- [ACTIVITY LIST]
(1) According to the Samuel Ashworth biography below, where did he move in 1847 to work as a farmer?
(2) Please continue the Samuel Ashworth biography below, picking up after its final sentence.

- [PROVIDED TEXT]

════

English co-operator (1825–1871)

Samuel Ashworth (15 January 1825 – 2 February 1871) was an English co-operative movement organiser, flannel weaver, shop worker, and founding member of the Rochdale Society of Equitable Pioneers. He was the son of fellow Rochdale Pioneer Miles Ashworth.

== Biography ==
Ashworth was born on the 15 January 1825 near Rochdale, Lancashire to Miles and Jane Ashworth. Miles was a weaver who was also active in the co-operative movement. Like his father, Ashworth became a flannel weaver.

In 1844 Ashworth was, alongside his father, a founding member of the Rochdale Society of Equitable Pioneers. He and William Cooper were the co-op's first shopkeepers. In 1847 he moved to Minster Lovell to work as a farmer as part of the Chartist Land Plan but after six months he sold his plot and returned to Rochdale and his previous employment. Ashworth became the Pioneers' first buyer and later manager.

════

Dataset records
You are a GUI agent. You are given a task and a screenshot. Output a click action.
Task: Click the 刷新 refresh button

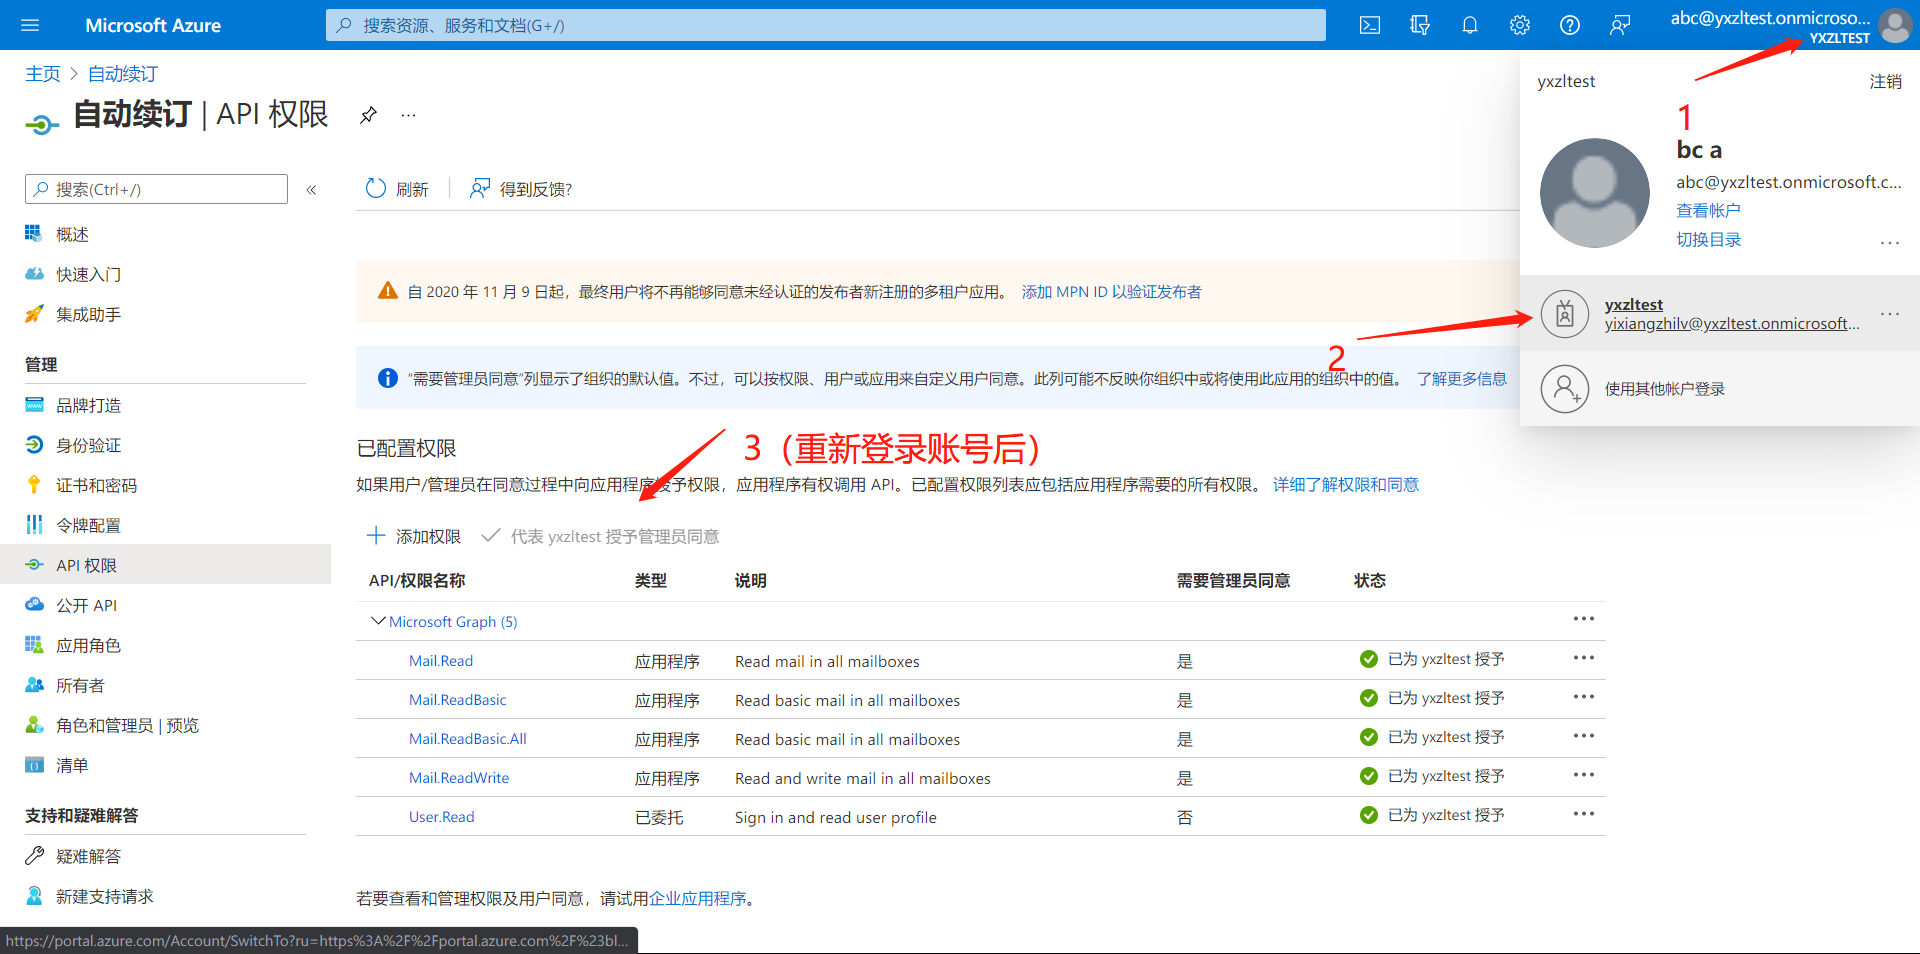pyautogui.click(x=398, y=189)
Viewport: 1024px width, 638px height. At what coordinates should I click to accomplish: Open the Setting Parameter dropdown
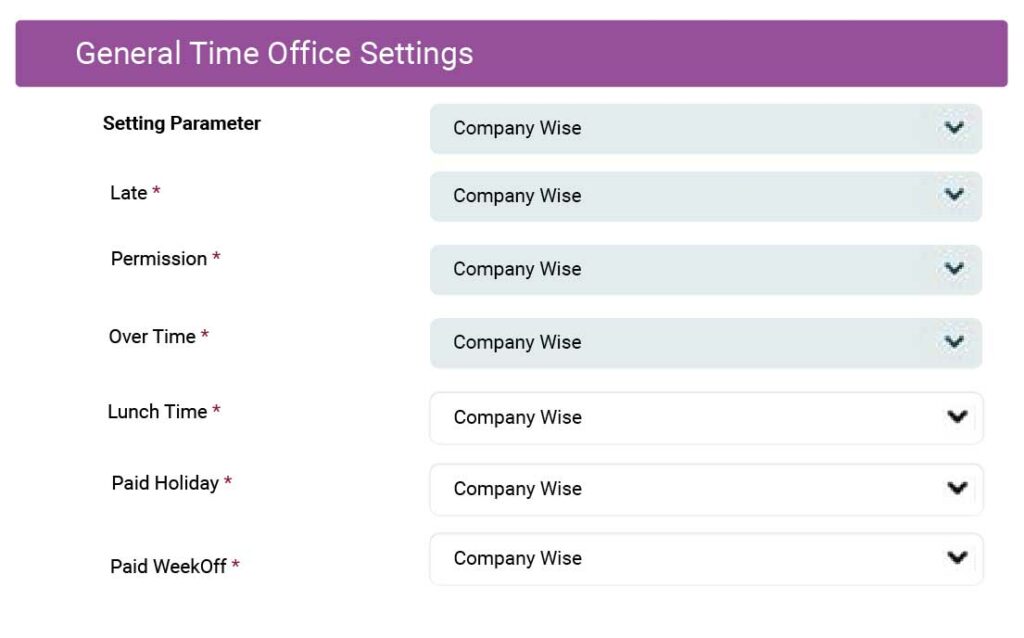point(705,129)
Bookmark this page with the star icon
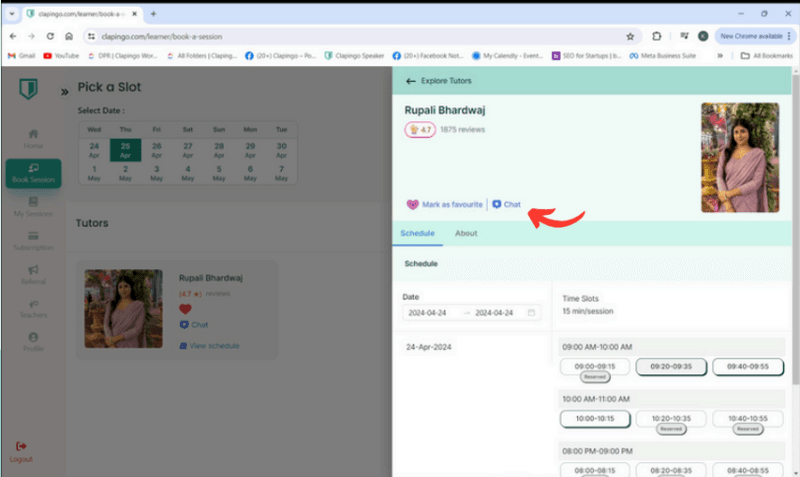The width and height of the screenshot is (800, 477). click(x=630, y=35)
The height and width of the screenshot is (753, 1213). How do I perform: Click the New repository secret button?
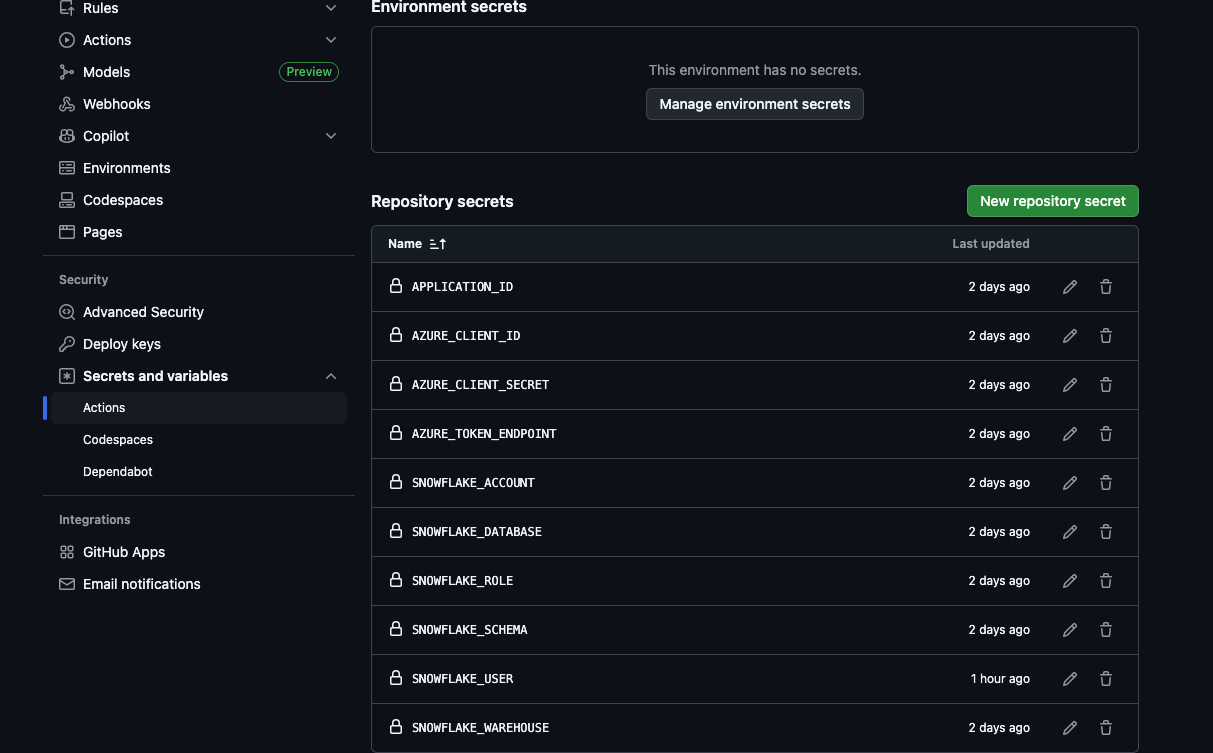tap(1052, 201)
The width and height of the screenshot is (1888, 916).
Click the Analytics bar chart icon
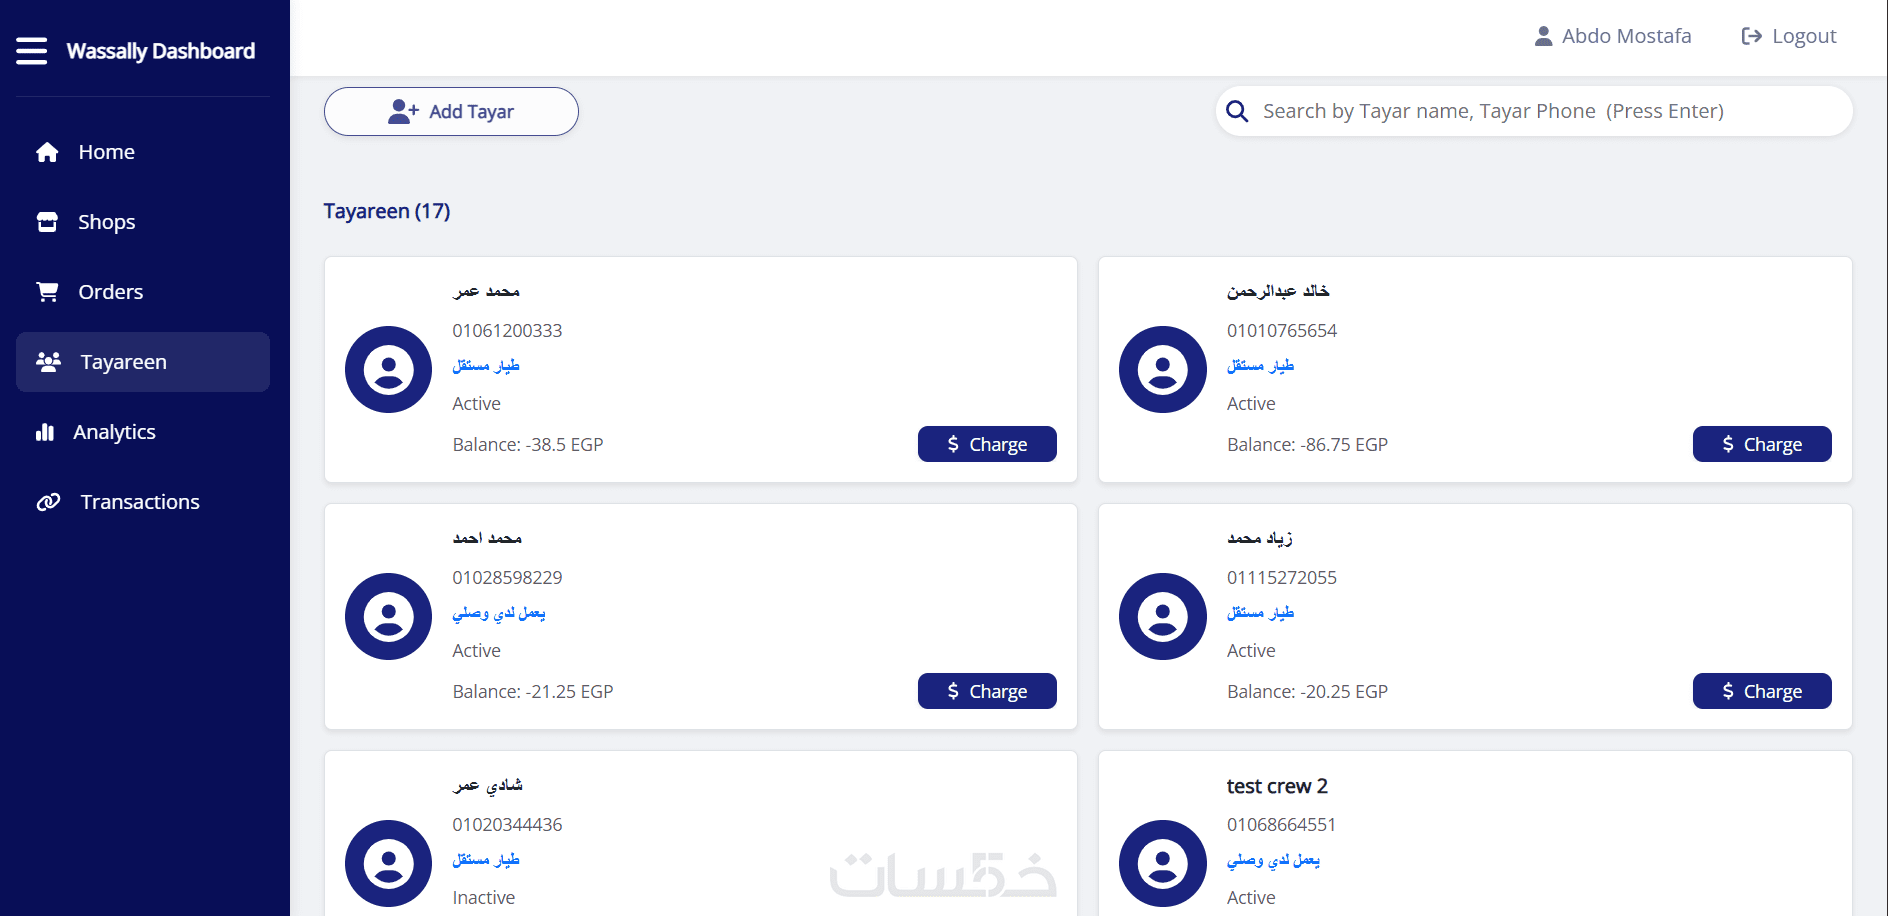[x=45, y=432]
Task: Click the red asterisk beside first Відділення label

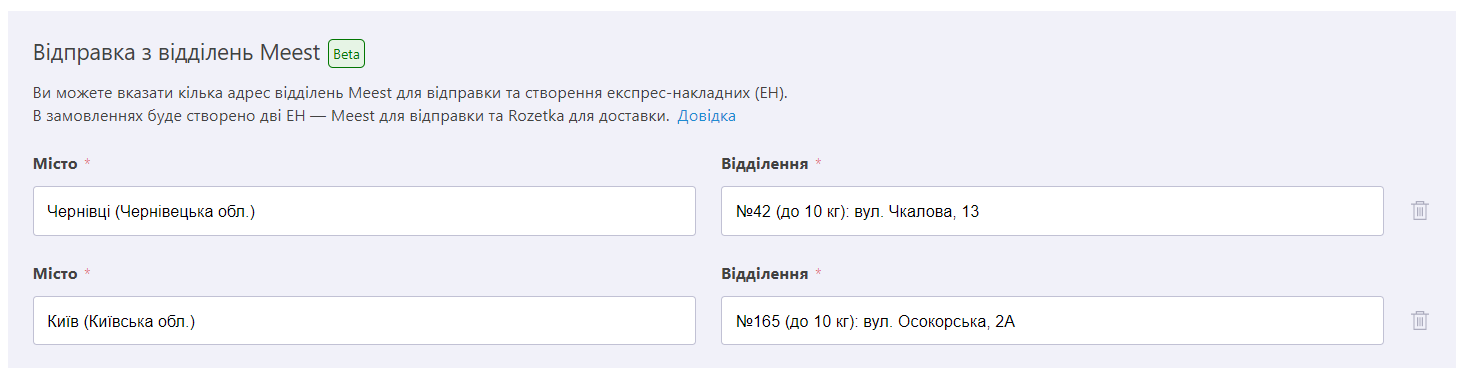Action: (819, 162)
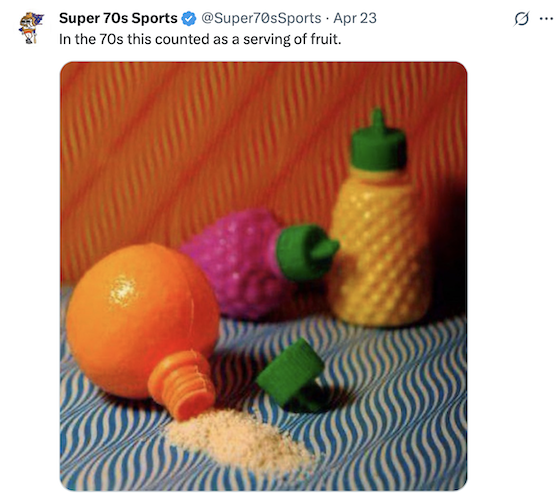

════

- [REPLIES]
(1) Minster Lovell

(2)
In 1866 Ashworth left the Rochdale Pioneers to become chief buyer and salesman of the North of England Co-operative Wholesale Society (later the English Co-operative Wholesale Society).

Ashworth died on 2 February 1871, aged 46, following a lengthy illness and was buried in Rochdale cemetery. He was survived by his wife and two of his children.